-- Exercise directions --
Copy out the items word for word, starting at the line that contains "I want to click" and ending at the line that contains "(1014, 26).". Leave the pictures out.

-- Records --

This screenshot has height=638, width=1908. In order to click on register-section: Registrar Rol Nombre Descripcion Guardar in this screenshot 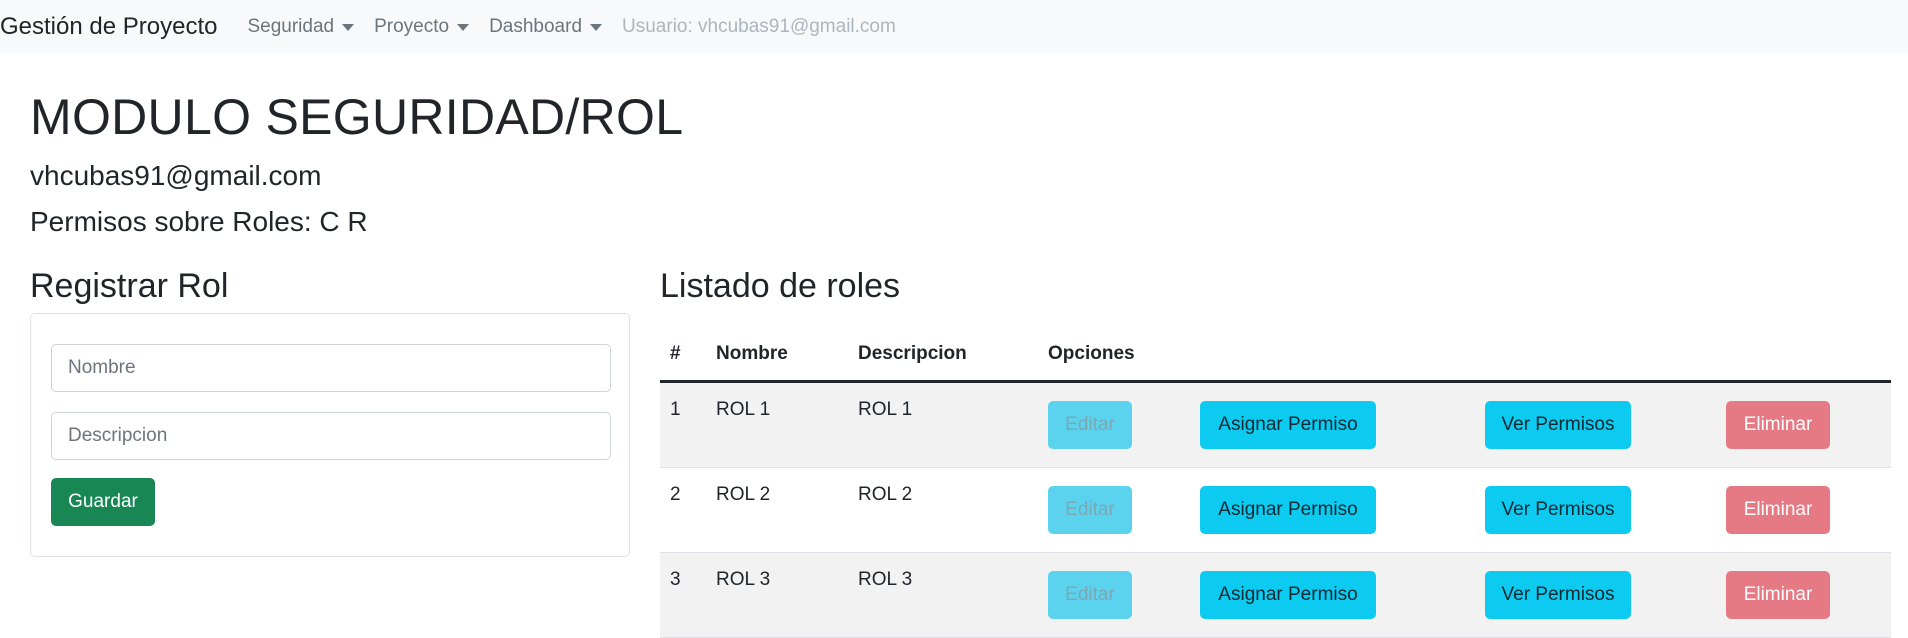, I will do `click(330, 411)`.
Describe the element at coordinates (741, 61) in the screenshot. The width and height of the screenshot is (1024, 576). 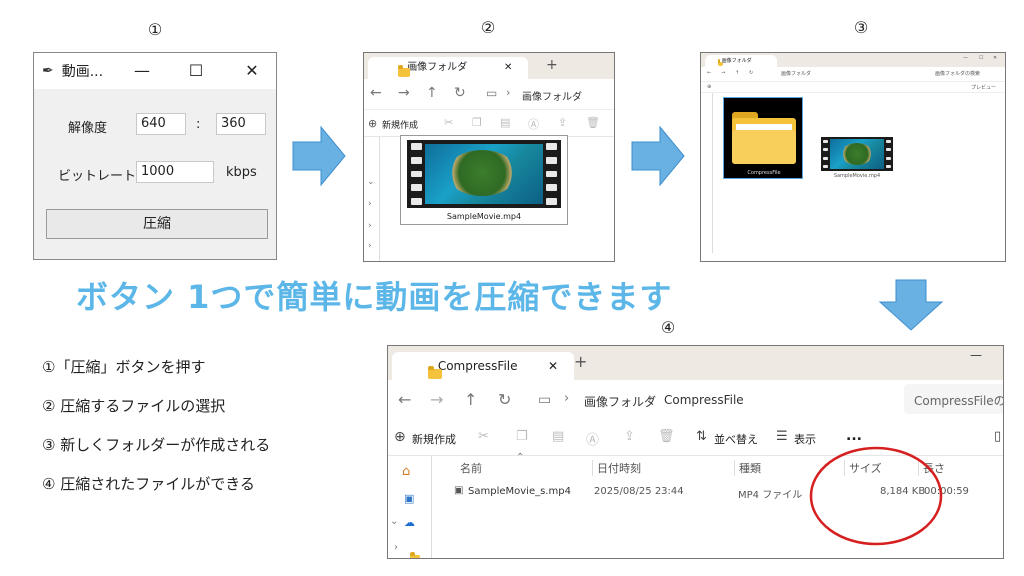
I see `tab-image-folder: 画像フォルダ` at that location.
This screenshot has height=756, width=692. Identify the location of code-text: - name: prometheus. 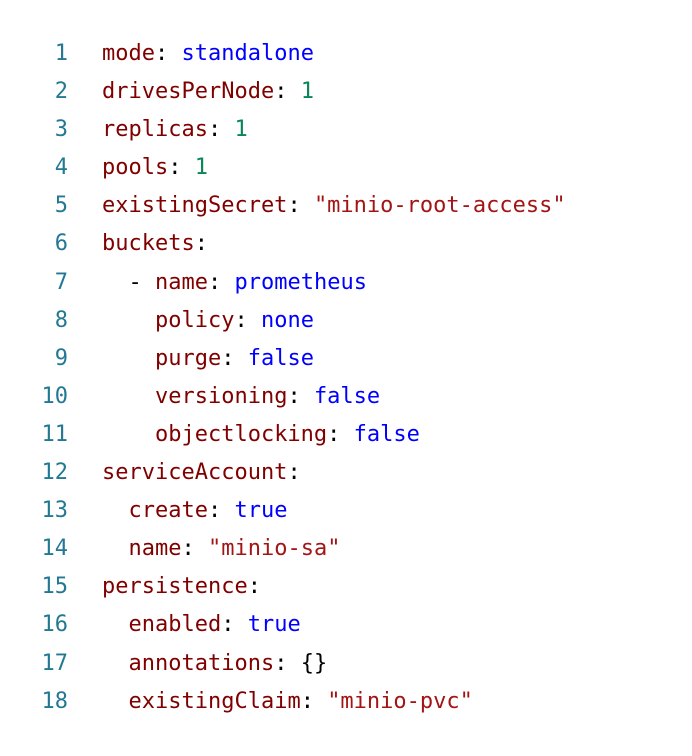
(218, 283).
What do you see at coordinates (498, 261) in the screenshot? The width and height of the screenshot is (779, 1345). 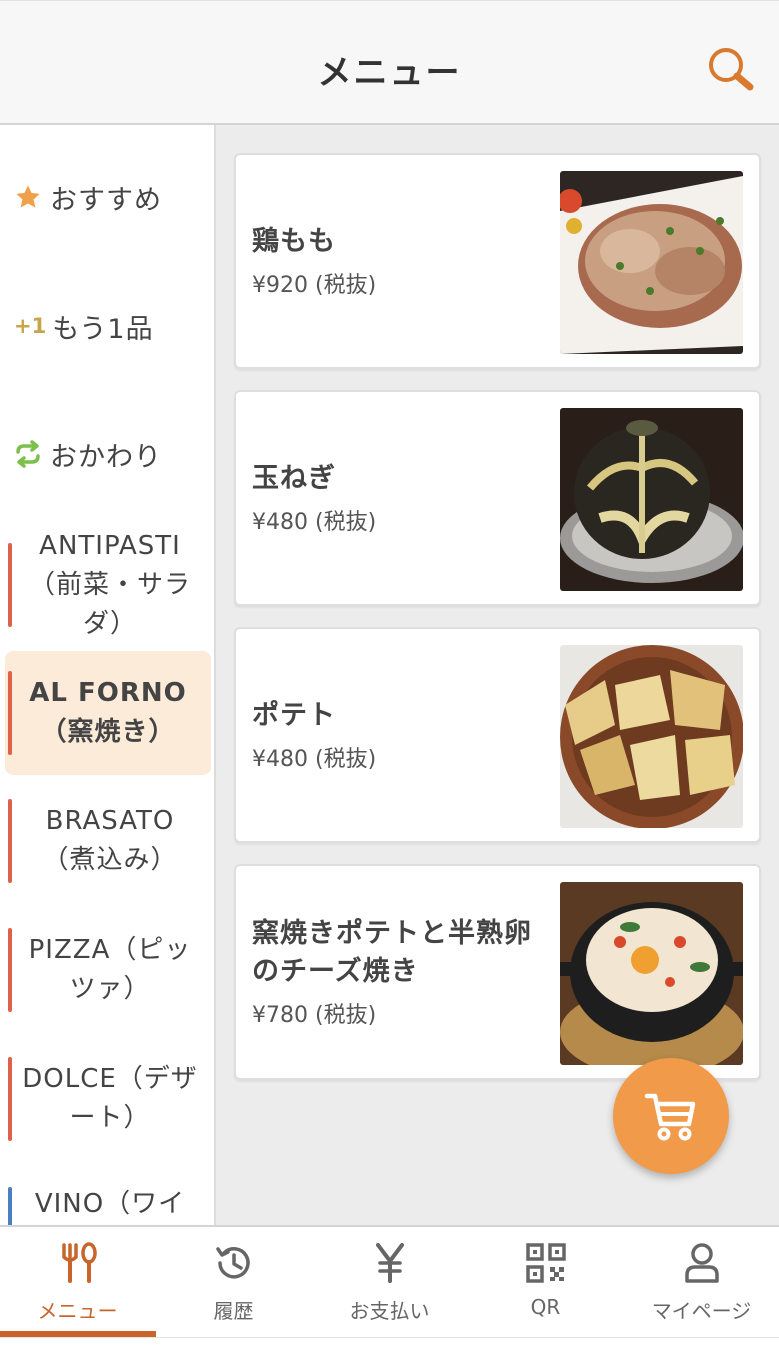 I see `menu-item-card: 鶏もも ¥920 (税抜)` at bounding box center [498, 261].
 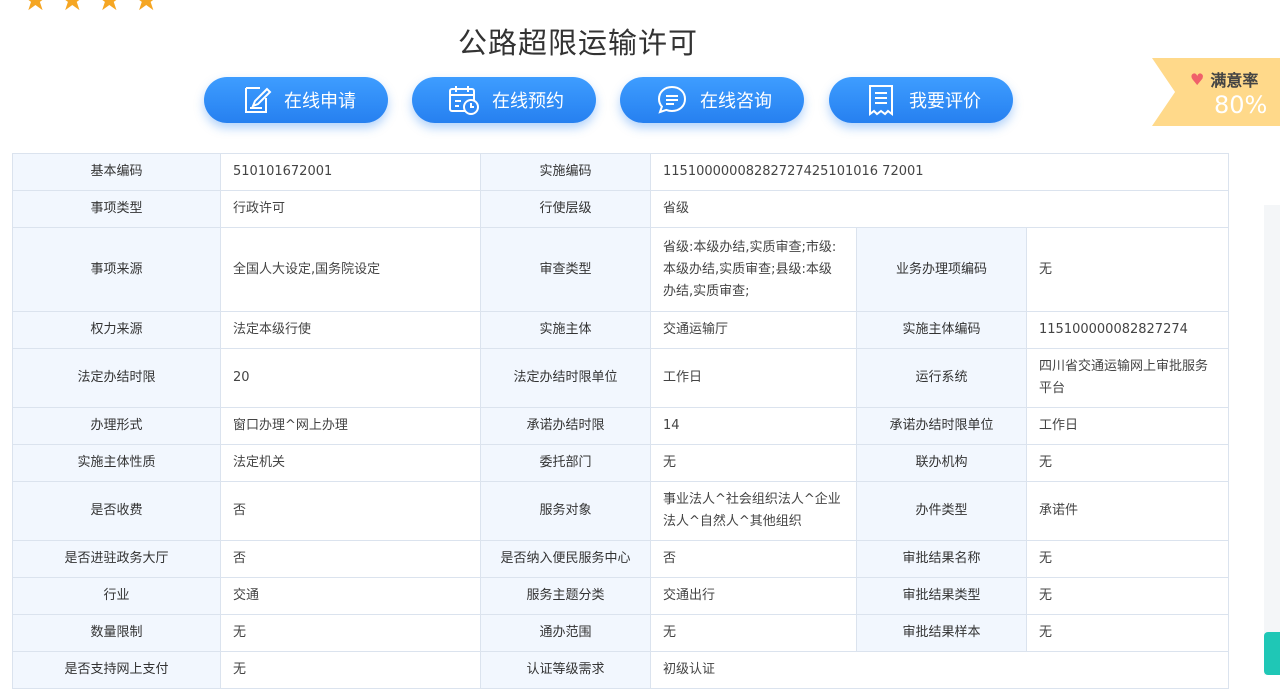 I want to click on field-label: 是否进驻政务大厅, so click(x=116, y=559).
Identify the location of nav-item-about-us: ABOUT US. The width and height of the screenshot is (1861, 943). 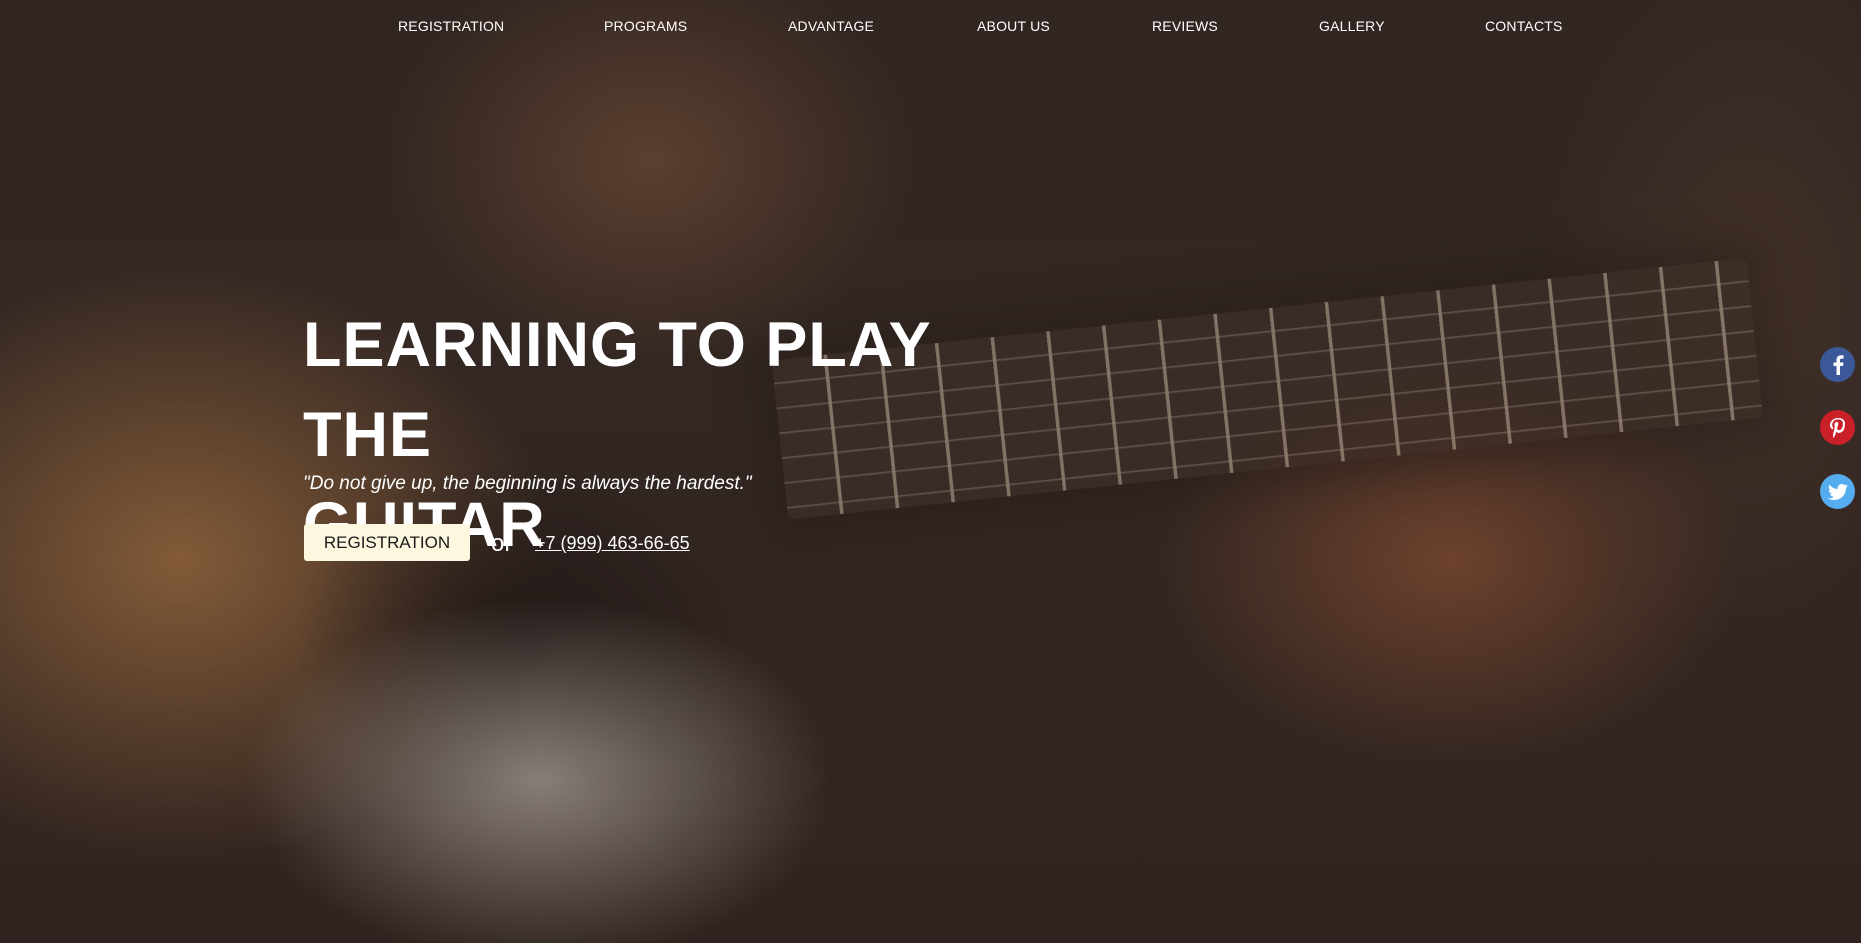
(1014, 26).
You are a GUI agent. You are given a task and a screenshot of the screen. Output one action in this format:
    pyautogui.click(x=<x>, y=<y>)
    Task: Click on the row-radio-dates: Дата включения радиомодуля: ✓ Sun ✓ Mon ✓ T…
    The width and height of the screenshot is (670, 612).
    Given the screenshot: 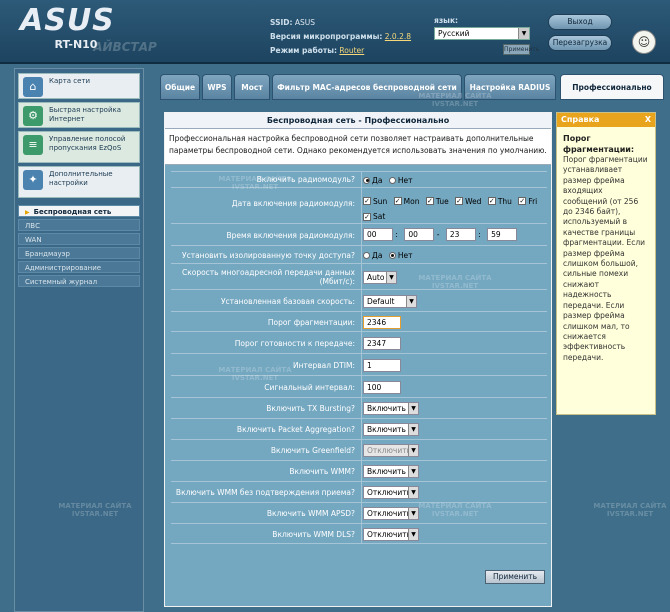 What is the action you would take?
    pyautogui.click(x=359, y=205)
    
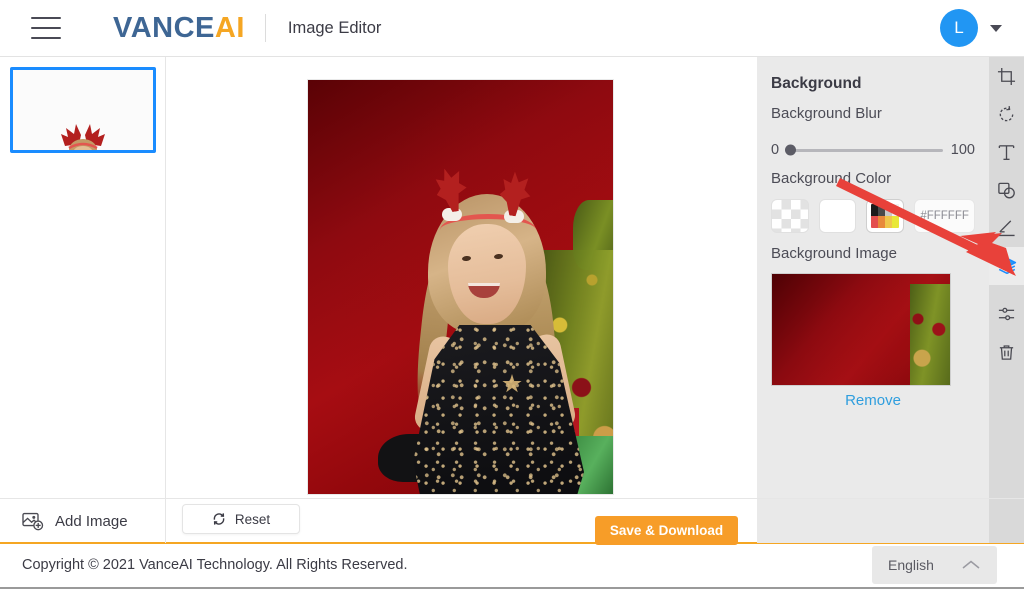 Image resolution: width=1024 pixels, height=589 pixels. What do you see at coordinates (92, 521) in the screenshot?
I see `add-image-label: Add Image` at bounding box center [92, 521].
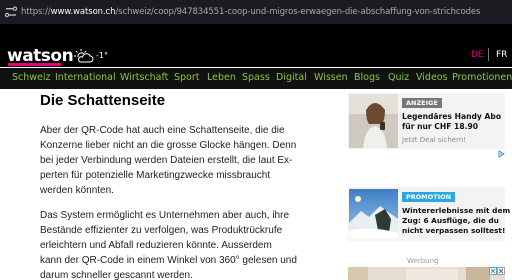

-- Output for this exercise --
  I want to click on field-label: 是否进驻政务大厅, so click(x=116, y=559).
Identify the location of nav-item-about-us: ABOUT US. The width and height of the screenshot is (1861, 943). 
(1014, 26).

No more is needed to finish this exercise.